Çok üzülüyoruz. Yasımızı tutmaya devam ediyoruz, peki bu şekilde şehitlerimize olan borcumuzu ödeyebilir miyiz?
Vatanını seven görevini en iyi şekilde yapandır. Bize yakışan ne yapıyorsak en iyisini yapmaktır. Öğretmen, doktor, boyacı, imam, mühendis, ev hanımı fark etmez. Herkes işini en iyi şekilde yaptığında sorun kendiliğinden çözülecektir. İşte bu yüzden daha çok dokunalım kalplere, çocuklarımızın gözlerinin içindeki ışığa odaklanalım.
Hala vaktimiz varken daha çok inanalım. Gözlerindeki o masum bakış ve küçücük yüreklerinin içindeki kocaman sevgi kurtaracak vatanı. Daha çok önem verelim öğrencilerimize, anlatalım onlara geçmişi ve geleceği, sorumluluk yükleyelim. Çok küçük yaştan itibaren çocuklara kendi ayakları üzerinde durmayı öğretelim, bu ilk olarak ailede başlayacaktır.
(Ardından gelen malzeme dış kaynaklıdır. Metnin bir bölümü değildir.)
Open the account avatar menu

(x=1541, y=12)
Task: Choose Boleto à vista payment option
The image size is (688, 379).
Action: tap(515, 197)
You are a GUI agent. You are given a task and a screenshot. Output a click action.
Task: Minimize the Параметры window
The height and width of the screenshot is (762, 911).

İki yaşından itibaren kıyafetlerini kendileri giymeye başlasın, güvenelim onlara, her daim güç verelim, güç verelim ki güçlensinler. Çocuğunun elini tutan ya da kucağında taşıyan, her an onu korumaya hazır anne rolünden ziyade, hayatı deneyimlemesine müsaade edelim. Sınıfta öğretilen her bilgi yaşamın içinde yeşerir.
Yaşamın içinden gerçekliği yakaladıkları sürece daha başarılı olacaklardır. Bu yüzden daha adaletli olsun avukatlarımız, savcılarımız. Daha hassas olsun hemşirelerimiz, doktorlarımız. Daha ilgili olsun memurlarımız. Daha güvenlikçi olsun polislerimiz. Daha bilinçli olsun gençlerimiz-öğrencilerimiz.
Güzel çocuk yetiştirsin annelerimiz, babalarımız. Daha çok çalışalım, sen ya da ben kurtaramayız hiçbir şeyi ancak hep birlikte el ele verelim, kötülükleri unutalım, kendi içimizden başlayalım onarımlara, yeni umutlara, yeni hedeflere doğru yol alalım. Bu vatan bir kenara geçip ağlamayı değil bir önceki günden daha fazla çalışmayı hak ediyor.
Güzel günler göreceğiz, güneşli ve berrak günler yaşayacağız, ülkemize baharı yaşatacağız, işte o zaman vatana olan borcumuzu ödeyeceğiz.